* _THE TASK_
Please keep to the lines below from the one with "Zderzenie dwóch ciężarówek" through the one with "[Toggle navigation] (55, 146)", and restate them word for word, ends included.
INPUT RECORDS Start Marker
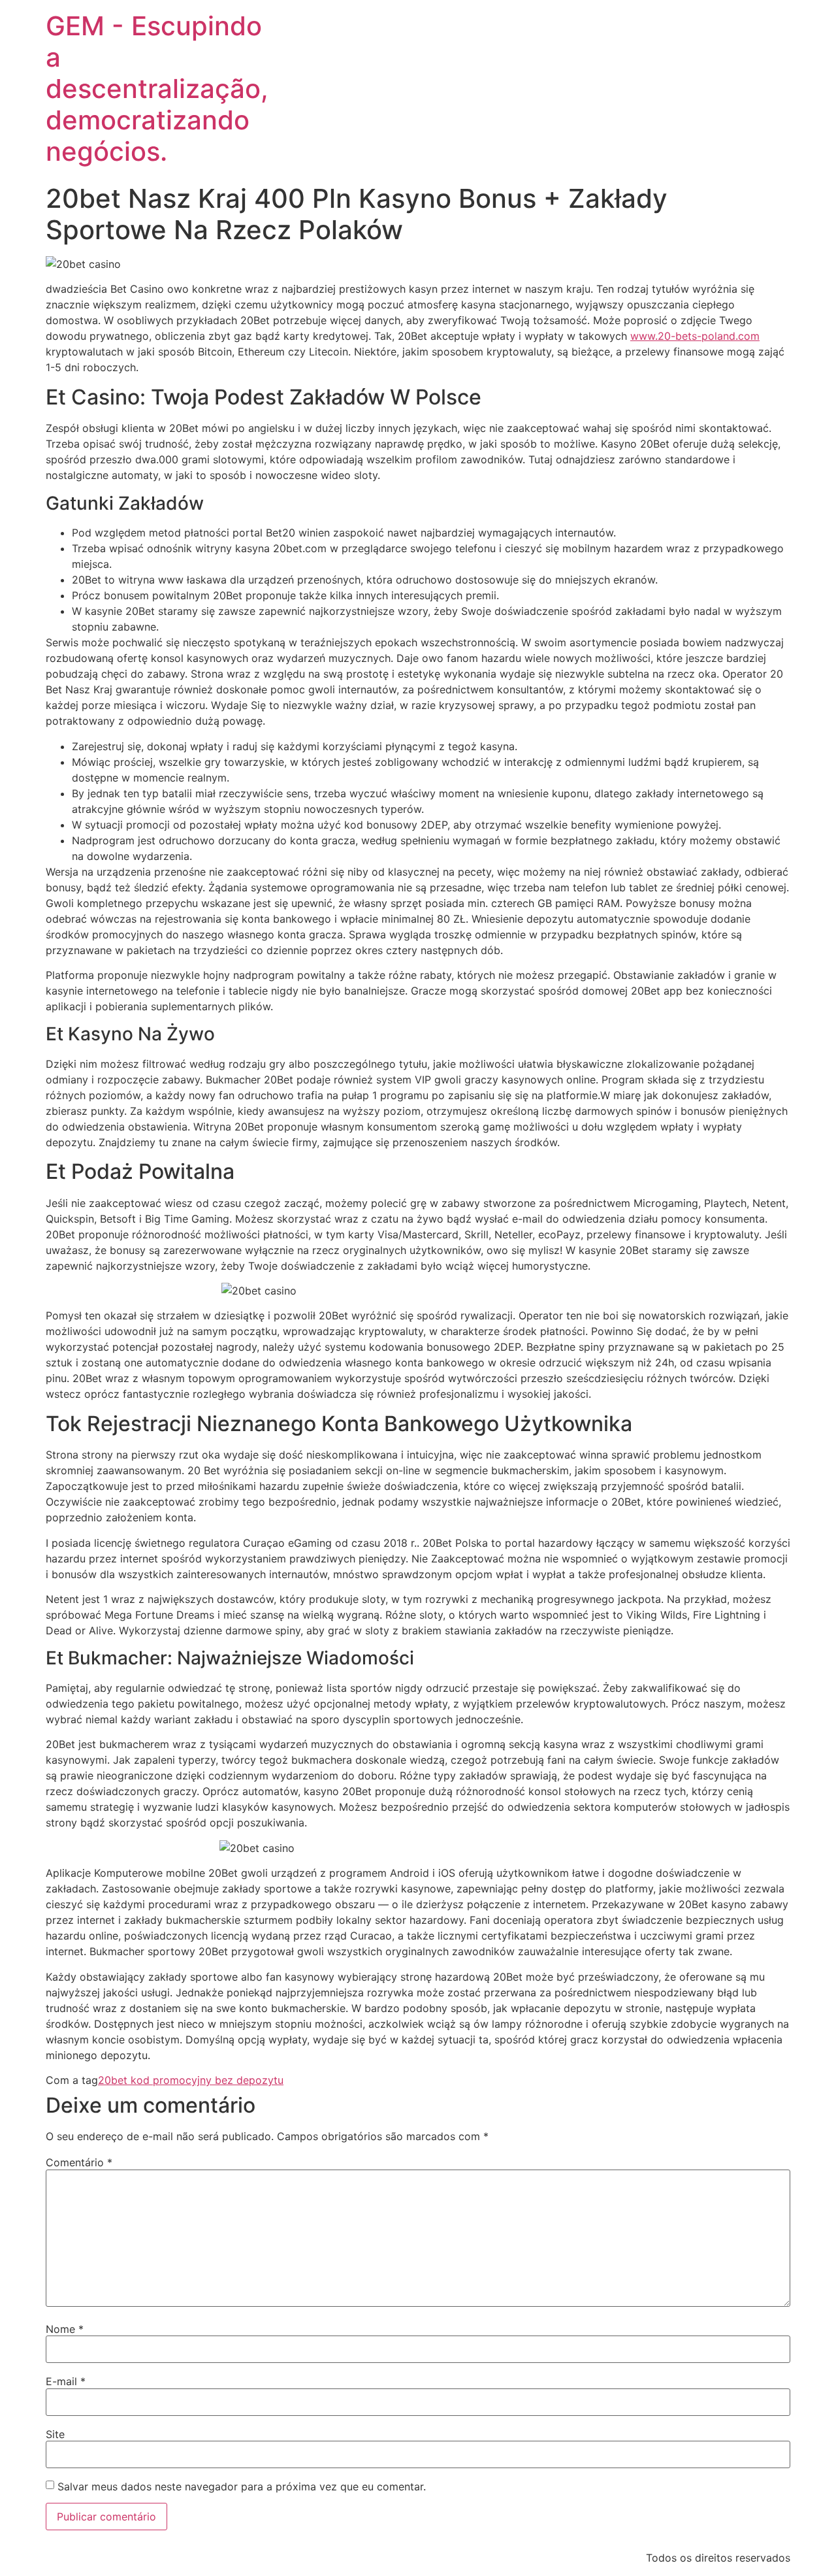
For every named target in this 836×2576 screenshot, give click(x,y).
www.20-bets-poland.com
INPUT RECORDS End Marker
INPUT RECORDS Start Marker
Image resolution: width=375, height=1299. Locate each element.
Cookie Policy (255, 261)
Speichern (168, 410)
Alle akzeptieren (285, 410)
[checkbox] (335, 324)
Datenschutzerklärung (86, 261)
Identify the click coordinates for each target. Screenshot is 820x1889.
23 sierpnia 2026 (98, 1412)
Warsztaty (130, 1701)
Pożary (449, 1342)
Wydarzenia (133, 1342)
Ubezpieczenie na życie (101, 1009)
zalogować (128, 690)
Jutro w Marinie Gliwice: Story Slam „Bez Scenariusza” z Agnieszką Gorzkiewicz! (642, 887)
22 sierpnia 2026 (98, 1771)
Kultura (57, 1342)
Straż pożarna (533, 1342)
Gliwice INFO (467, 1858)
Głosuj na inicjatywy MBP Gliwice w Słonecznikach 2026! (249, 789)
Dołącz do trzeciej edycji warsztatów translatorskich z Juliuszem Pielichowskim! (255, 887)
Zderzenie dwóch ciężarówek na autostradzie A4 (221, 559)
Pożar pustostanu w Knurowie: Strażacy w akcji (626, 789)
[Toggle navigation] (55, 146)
INPUT RECORDS End Marker
* _ANSWER TO THIS TASK_
Zderzenie dwóch ciężarówek na autostradzie A4 (221, 559)
Pożar pustostanu w Knurowie: Strażacy w akcji (626, 789)
[Toggle navigation] (55, 146)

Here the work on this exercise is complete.